EXERCISE OBJECTIVE: Tell how many lines in these records contain the string "Catalonia", with only the number as the reply.

*** THE DATA Section Begins ***

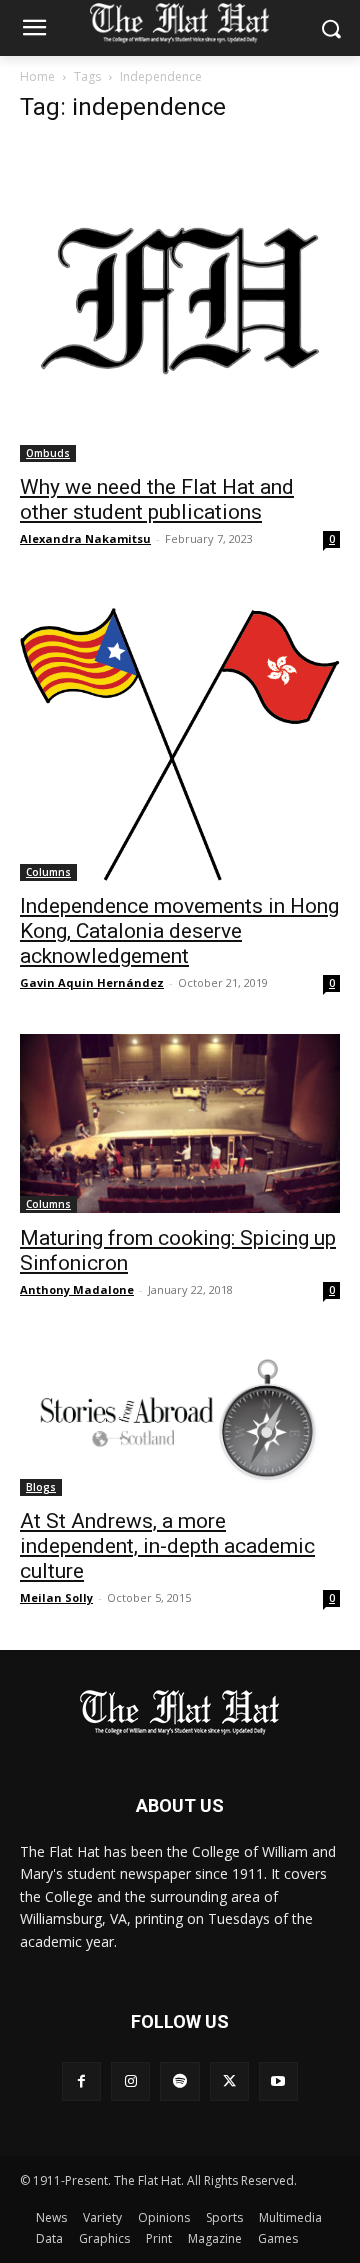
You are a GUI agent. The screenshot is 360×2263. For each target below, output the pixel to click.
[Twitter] (229, 2081)
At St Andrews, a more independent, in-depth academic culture (167, 1546)
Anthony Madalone (77, 1289)
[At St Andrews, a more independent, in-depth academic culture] (180, 1418)
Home (37, 76)
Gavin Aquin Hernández (92, 982)
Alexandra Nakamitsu (85, 538)
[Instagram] (130, 2081)
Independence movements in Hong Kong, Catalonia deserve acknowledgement (179, 931)
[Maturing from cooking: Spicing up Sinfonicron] (180, 1123)
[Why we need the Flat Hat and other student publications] (180, 302)
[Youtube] (278, 2081)
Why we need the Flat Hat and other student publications (157, 499)
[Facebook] (81, 2081)
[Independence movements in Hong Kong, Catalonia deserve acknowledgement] (180, 735)
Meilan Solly (56, 1597)
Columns (48, 872)
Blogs (41, 1487)
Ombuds (48, 453)
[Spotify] (179, 2081)
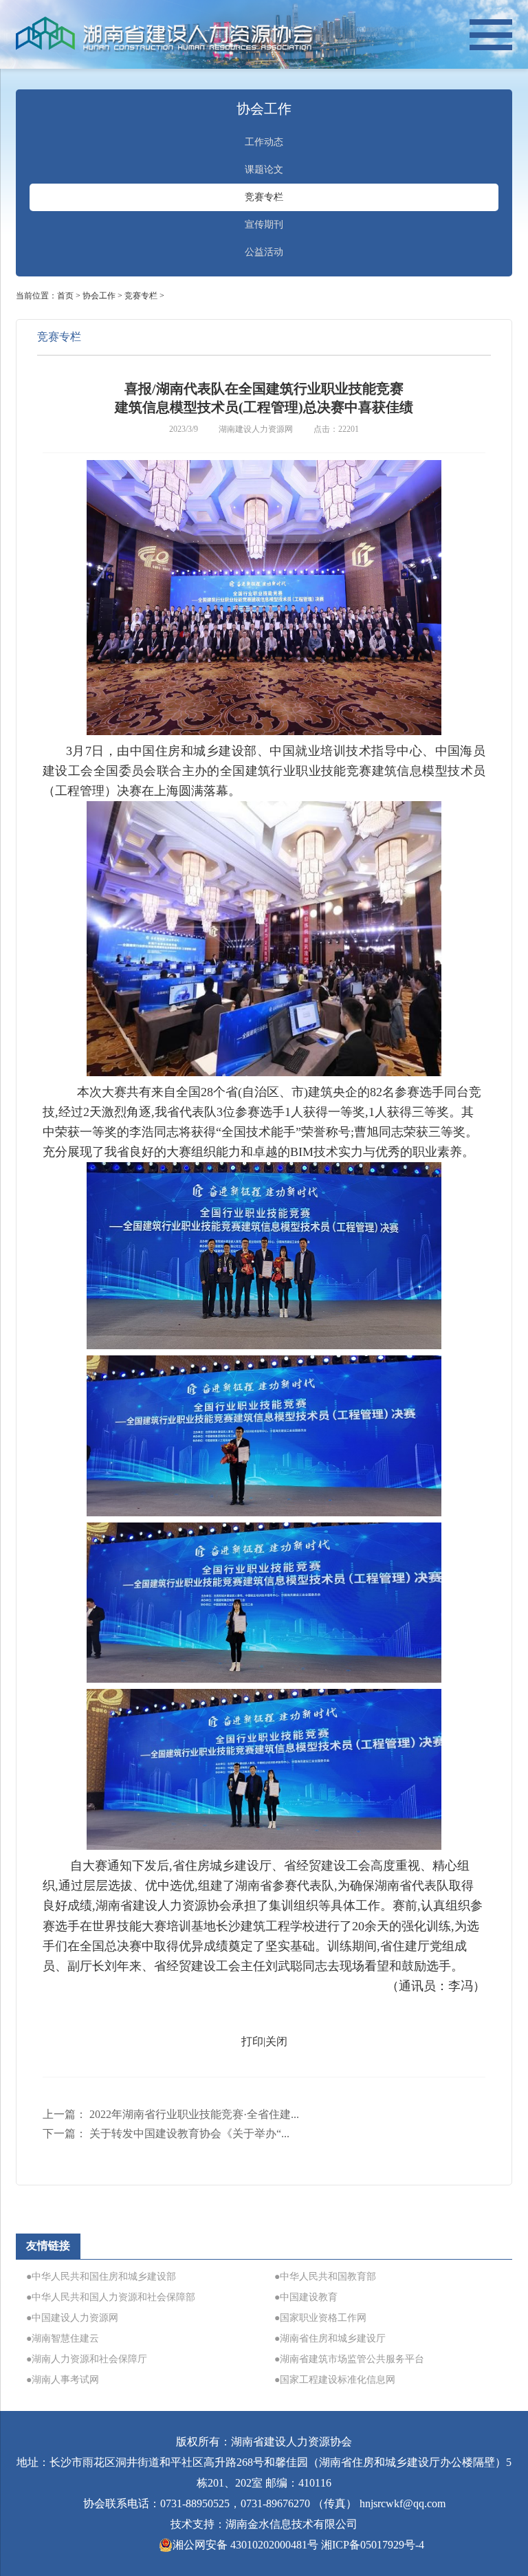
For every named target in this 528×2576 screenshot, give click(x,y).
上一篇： (171, 2114)
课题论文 (264, 169)
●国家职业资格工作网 (320, 2318)
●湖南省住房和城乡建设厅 (330, 2338)
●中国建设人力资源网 (72, 2318)
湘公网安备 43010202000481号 (245, 2545)
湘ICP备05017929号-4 (372, 2545)
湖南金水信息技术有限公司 (292, 2524)
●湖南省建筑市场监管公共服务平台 (349, 2359)
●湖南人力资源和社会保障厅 (86, 2359)
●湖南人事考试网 (62, 2380)
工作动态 (264, 142)
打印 (252, 2041)
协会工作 (99, 296)
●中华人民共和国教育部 (325, 2276)
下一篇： (166, 2133)
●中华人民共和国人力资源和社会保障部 (110, 2297)
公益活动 (264, 252)
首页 (65, 296)
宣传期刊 (264, 224)
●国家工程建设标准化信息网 (334, 2380)
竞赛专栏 (264, 197)
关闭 (276, 2041)
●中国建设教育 (306, 2297)
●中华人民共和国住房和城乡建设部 (101, 2276)
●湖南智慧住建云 (62, 2338)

*** THE DATA Section Ends ***

TASK RESPONSE: 2